On Sun, Feb 12, 2012 at 01:09:44PM +0100, Christoph Lohmann wrote:
> Greetings comrades.
> 
> Some of you might be more experienced in the old Unix ways and
> might know how in the good old days all the environment variables
> were standardized. What I am up to: There are these new stylish
> ways of running applications based on their file extensions or
> mime types, which is annoying and leads to many symlinks. Instead
> some environment variables do exist. But maybe history has evolved
> some other substandards than I know?
> 
> Variables:
>       $PAGER → pager (used by man)

^^^^^^^^

* _Directions_:
1. In the mailing list message, make the paragraph beginning "Some of you might be more experienced" shorter while keeping its main facts.
2. Output the lines of the records starting with the line containing "Given: Expand the Inventory Management menu" and continuing through the end of the records, with the pictures left out.

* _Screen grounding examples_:
^^^^^^^^

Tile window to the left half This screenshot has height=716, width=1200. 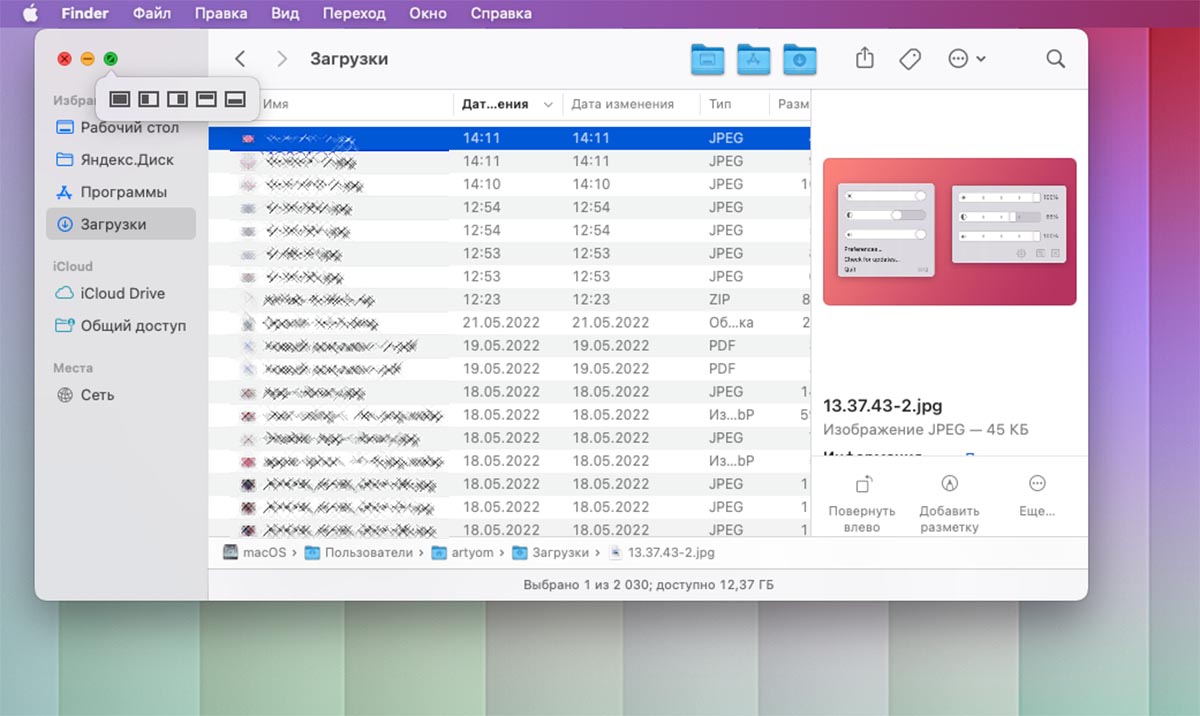coord(148,99)
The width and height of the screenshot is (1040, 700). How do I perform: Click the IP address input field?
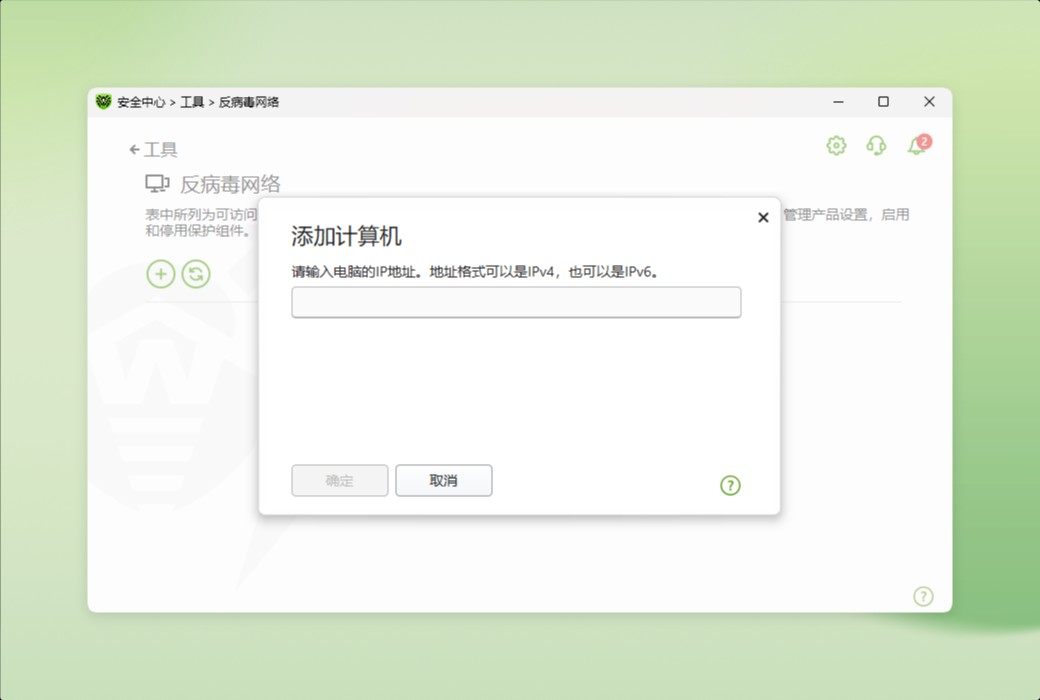pyautogui.click(x=516, y=302)
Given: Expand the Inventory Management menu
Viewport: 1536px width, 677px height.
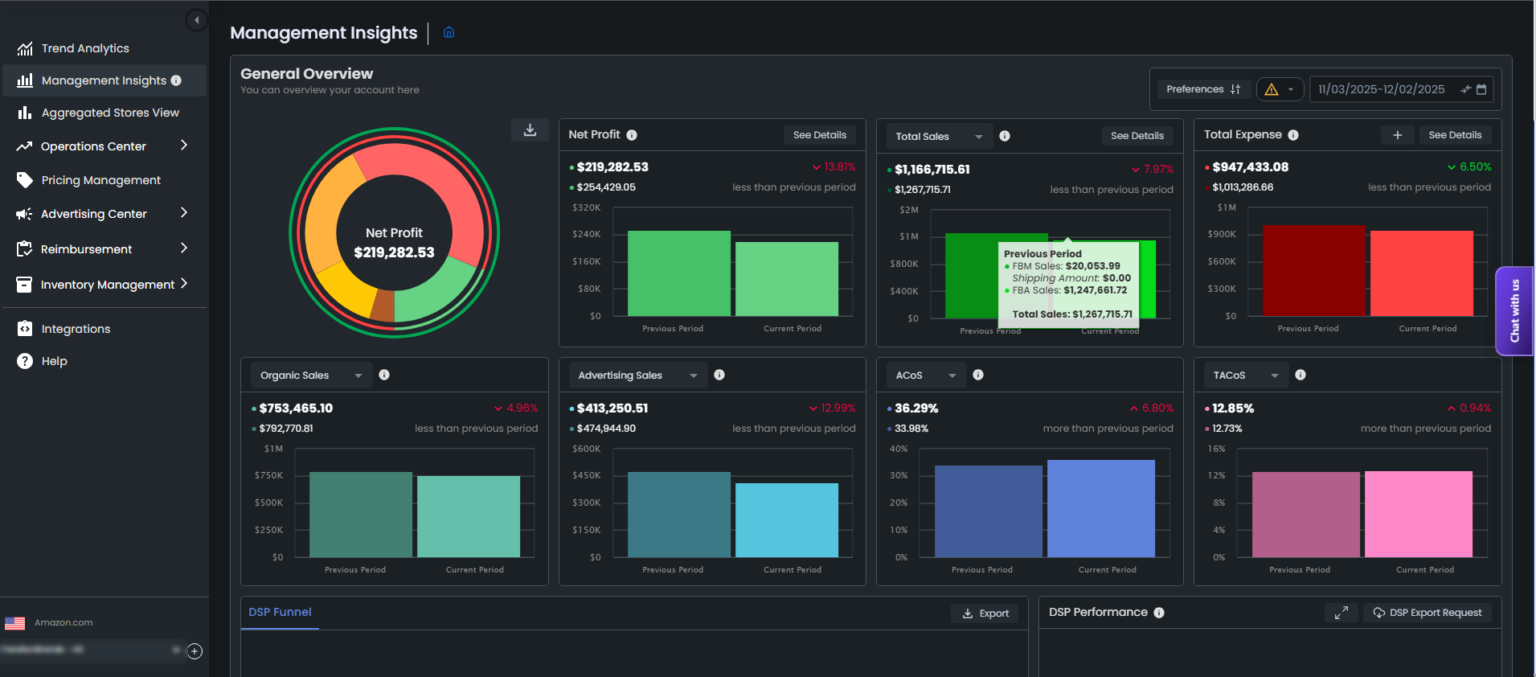Looking at the screenshot, I should tap(184, 284).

^^^^^^^^

* _Answers below_:
1. People experienced in the old Unix ways may know how environment variables were once standardized. Newer stylish ways of running applications by file extension or mime type are annoying and lead to many symlinks, whereas some environment variables already exist for this. The writer asks whether history has produced other substandards beyond the ones the writer knows.

2.
Given: Expand the Inventory Management menu
Viewport: 1536px width, 677px height.
Looking at the screenshot, I should tap(184, 284).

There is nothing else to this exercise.